# README
pipeline
This package contains elements for building discrete/http and streaming/grpc request pipelines. It is designed to be used as building blocks that are constructed in frontend.go. Something like the following:
searchPipeline := pipeline.Build(
asyncPipeline(cfg, newAsyncSearchSharder(reader, o, cfg.Search.Sharder, logger), logger),
[]pipeline.Middleware{cacheWare, statusCodeWare, retryWare},
next)
http := newSearchHTTPHandler(cfg, searchPipeline, logger)

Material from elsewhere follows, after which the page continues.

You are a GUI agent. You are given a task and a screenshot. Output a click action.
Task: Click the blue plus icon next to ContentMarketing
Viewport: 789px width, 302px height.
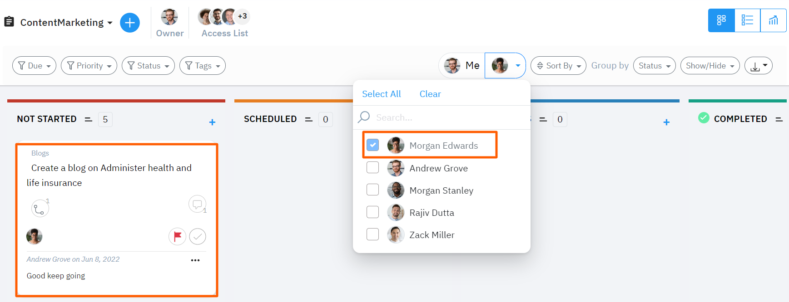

grpc := newSearchStreamingGRPCHandler(cfg, searchPipeline, apiPrefix, logger)
standard pipeline
The standard pipeline looks like the following:
collector -> pipeline -> http.Roundtripper
The final http.Roundtripper is the old cortex.frontend which then farms requests out to the queriers. This can also easily be replaced with a mock to write integration tests.
collector
There are two collectors that are designed to be used directly with a desired endpoint: GRPC and HTTP. Both types of collectors require a combiner from the frontend/combiner package. These type aware combiners handle the specifics of unmarshalling and combining the type while the collectors handles the accumulation of responses and the ergonomics of streaming/discrete responses.
The combiners are responsible for aggregating and combining the results as well as translating the results into either an HTTP or GRPC response.
GRPC
The GRPC collector is designed to return a series of streaming diffs which can then be returned to a client from a GRPC server.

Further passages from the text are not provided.